The question is whether the profits made by private equity managers should be wholly taxed as ordinary income or capital gains.
Profits are made by private equity (generally a partnership with limited and general partners) when, in the final stages of the endgame, it sells the company it had bought earlier under its restructuring plan.
General partners of private equity entities are invariably their managers and do not, in general, contribute capital. The income general partners derive, including management fees is in respect of their ‘carried interest’.
Managers say income from carried interest is capital, ATO argues that it is ordinary income -TD 2010/D18.
Ensuing tax consequences are blatantly significant for both sides. Capital gains from carried interest will not be taxable in Australia and in the least is entitled to discounts and concessions, whereas ordinary income is taxable.
This burgeoning tax muddle affecting private equity is not confined to Australia.
In the U.S, the Congress has been struggling to bring in law to tax private equity managers for quite some time. This year a near perfect attempt got unfortunately bogged down in the Senate and now hopefully a fresh Bill before Congress is showing signs of life.
The approach in the U.S is substantially different from that in the draft determinations but yet may give a clue as how others are willing to deal with a similar impasse.
The US Bill provided that, to the extent ‘carried interest’ of managers reflects capital invested by them in the partnership, it would be taxed at capital gains tax rates.
The balance would be subjected to a blend of ordinary income and capital gains taxation. According to the House version of the Bill 75 percent of the carried interest will be taxed as ordinary income and the balance as capital gains. In the Senate the ordinary income percentage got amended to 45 per cent in 2011 and 65 per cent in 2014. There it stalled.

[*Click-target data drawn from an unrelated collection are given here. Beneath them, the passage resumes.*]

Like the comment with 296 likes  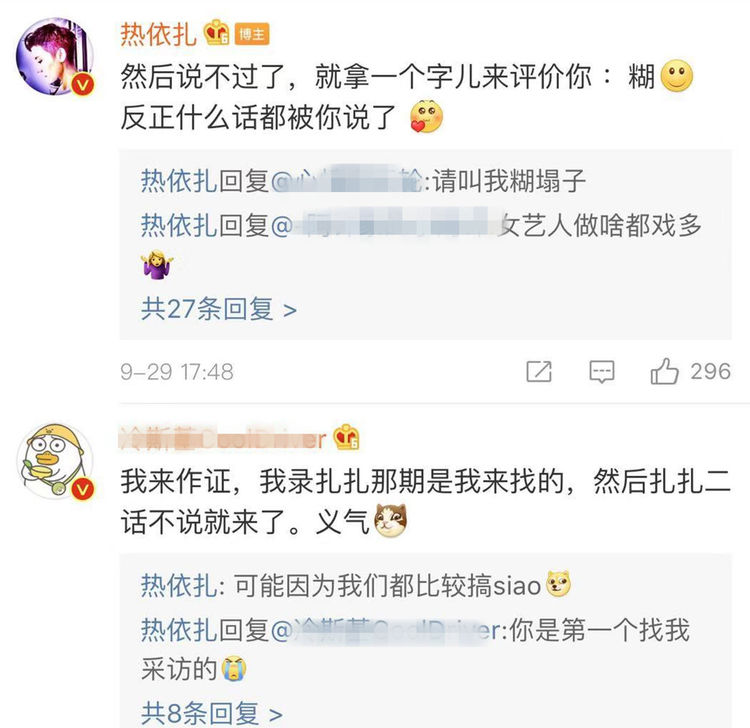[665, 372]
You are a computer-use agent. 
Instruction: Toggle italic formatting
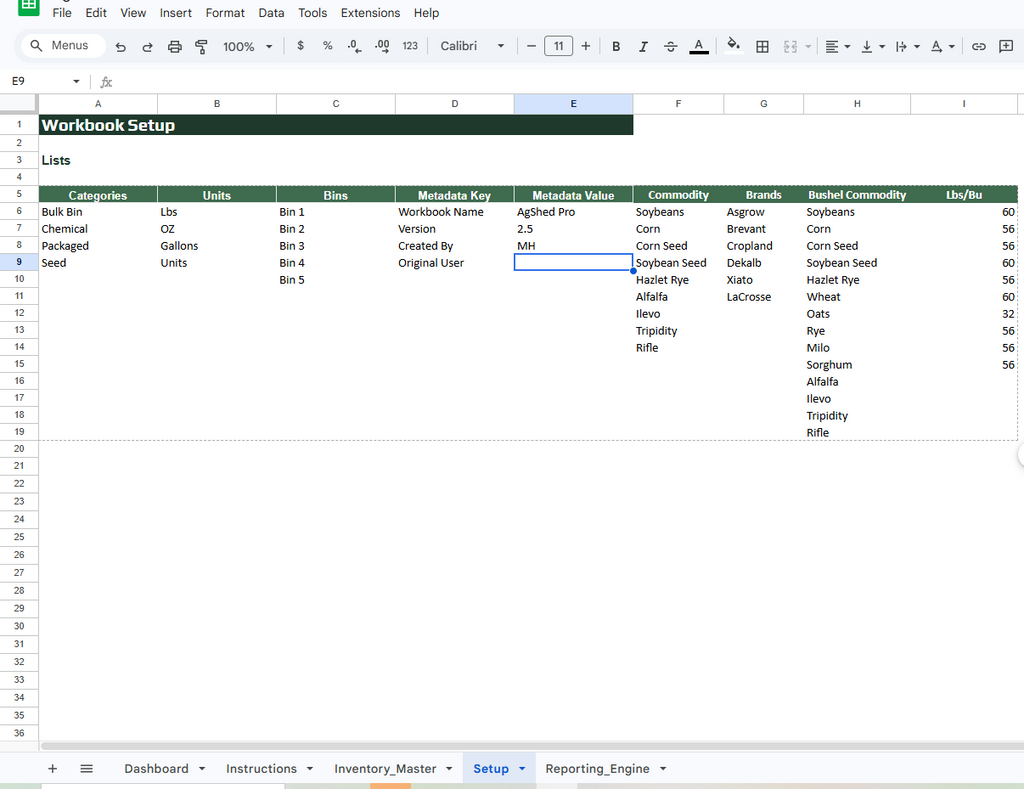pyautogui.click(x=643, y=46)
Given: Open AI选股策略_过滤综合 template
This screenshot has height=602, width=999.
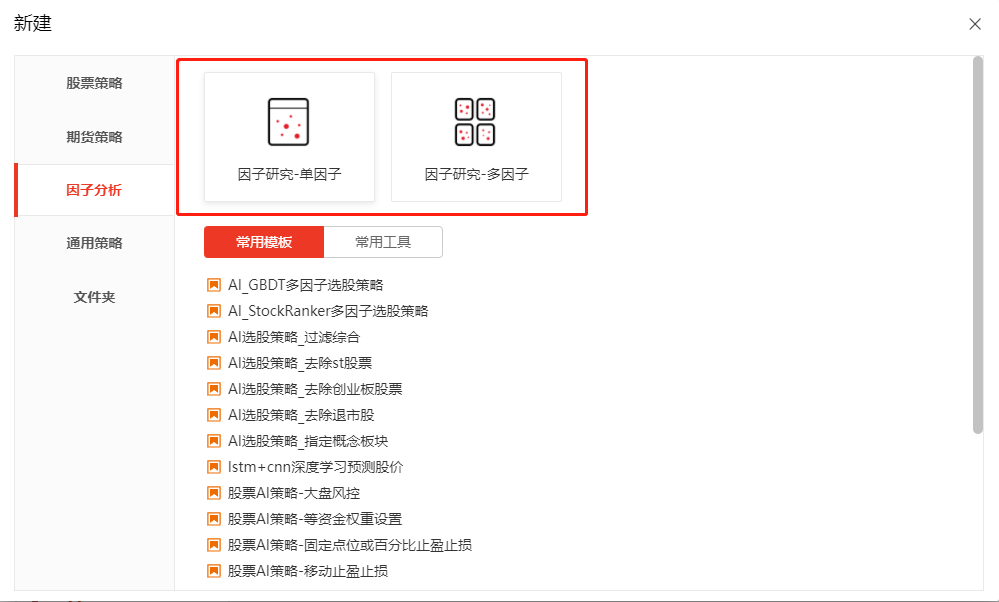Looking at the screenshot, I should click(x=293, y=337).
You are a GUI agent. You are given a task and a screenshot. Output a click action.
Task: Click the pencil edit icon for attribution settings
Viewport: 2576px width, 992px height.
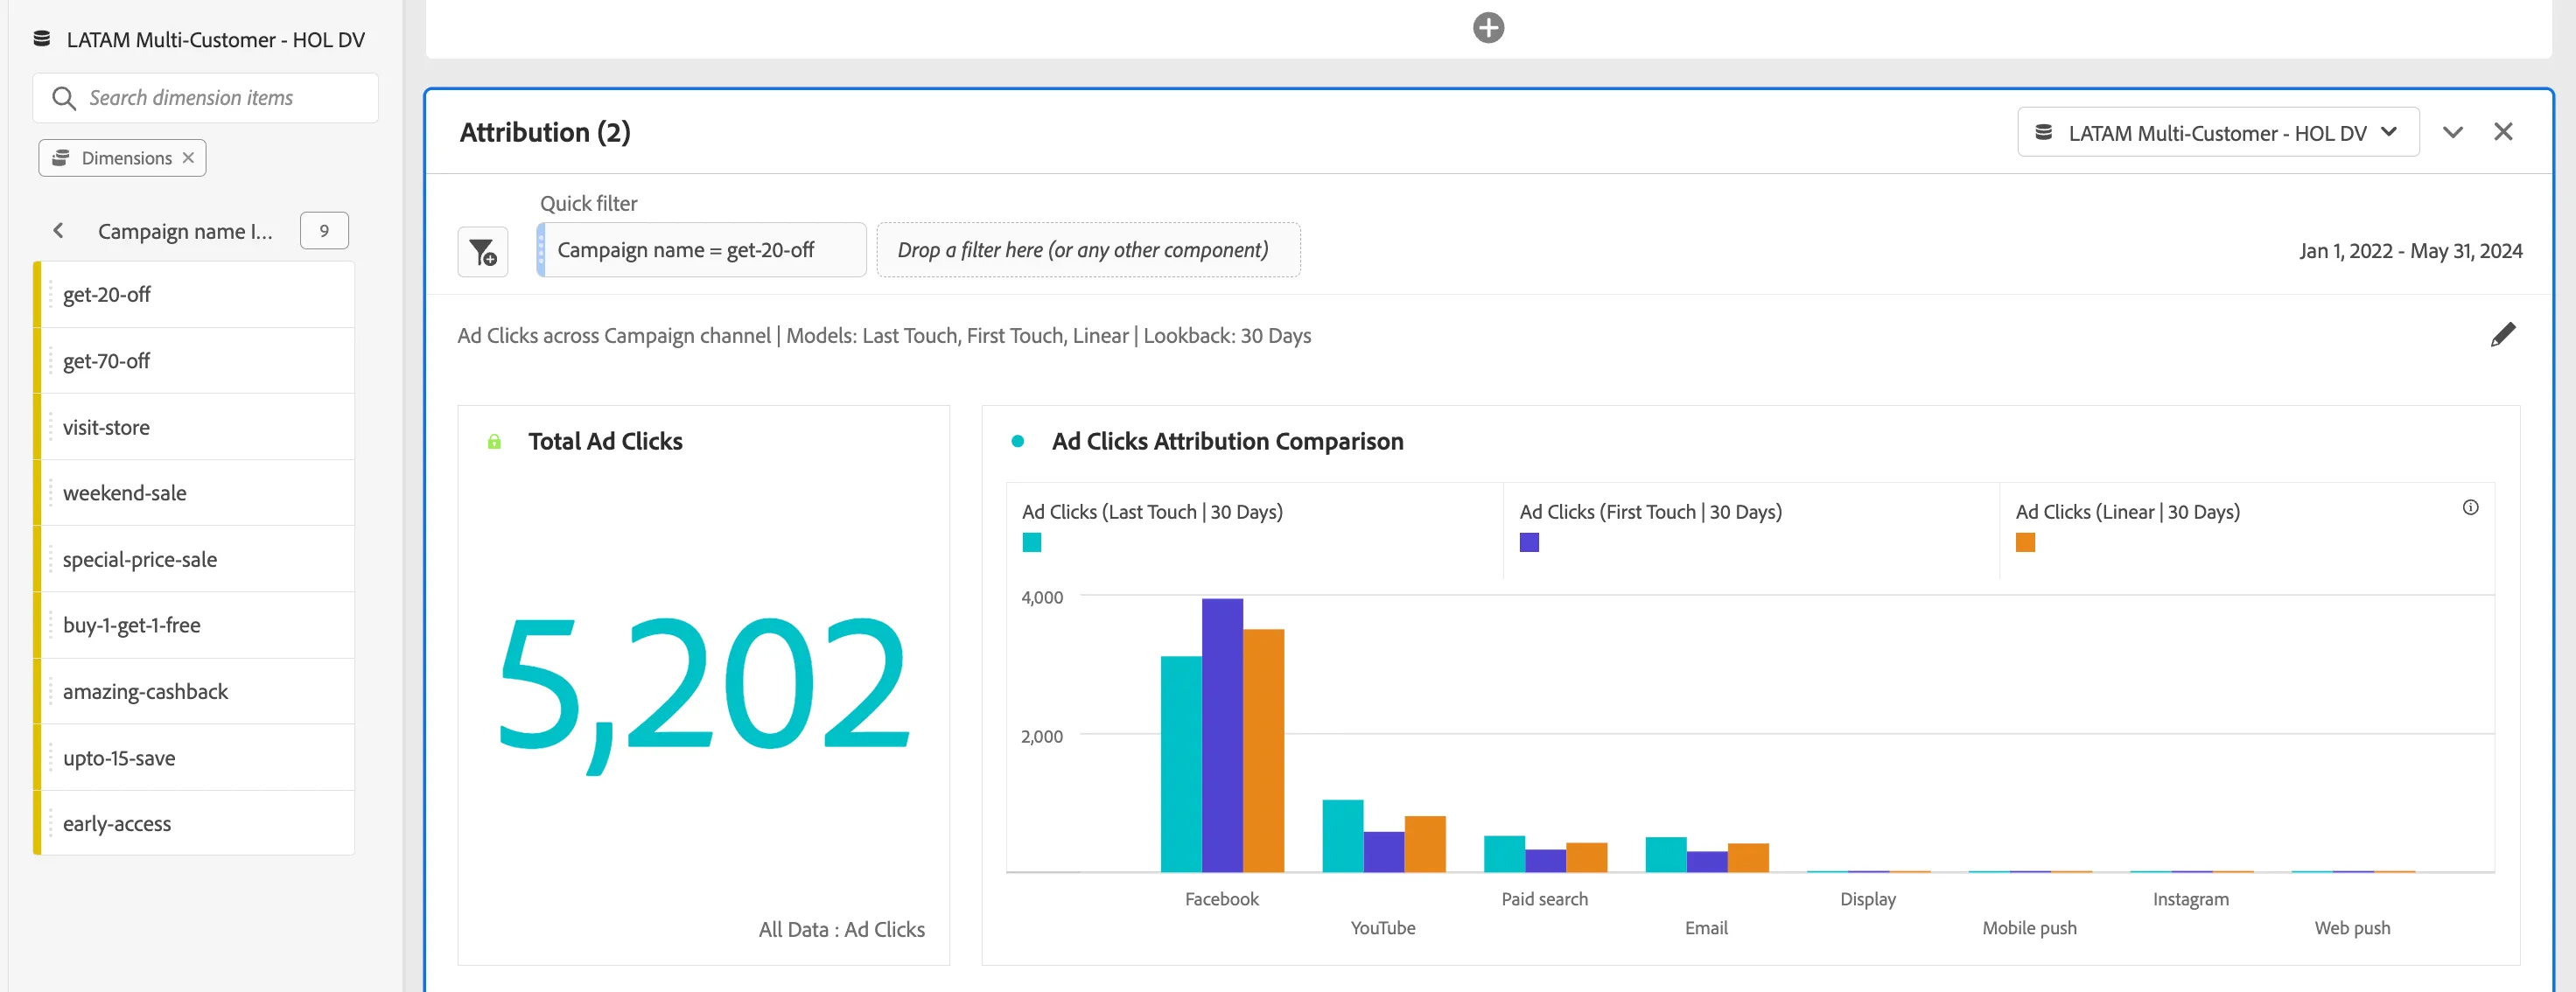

There is another difference between the US and Australia that cannot be overlooked. Unlike in the case of the US where general partners, whether resident or not pay capital gains tax in the US on carried interest, in Australia there is no capital gains tax if the general partner is non-resident. Most general partners (who are mangers of private equity) are non–resident.
Will the attempt to tax general partners to the maximum result in limited partners bearing an increased tax burden?
Is multi-taxing based on a percentage split between ordinary income and capital gain the way to go?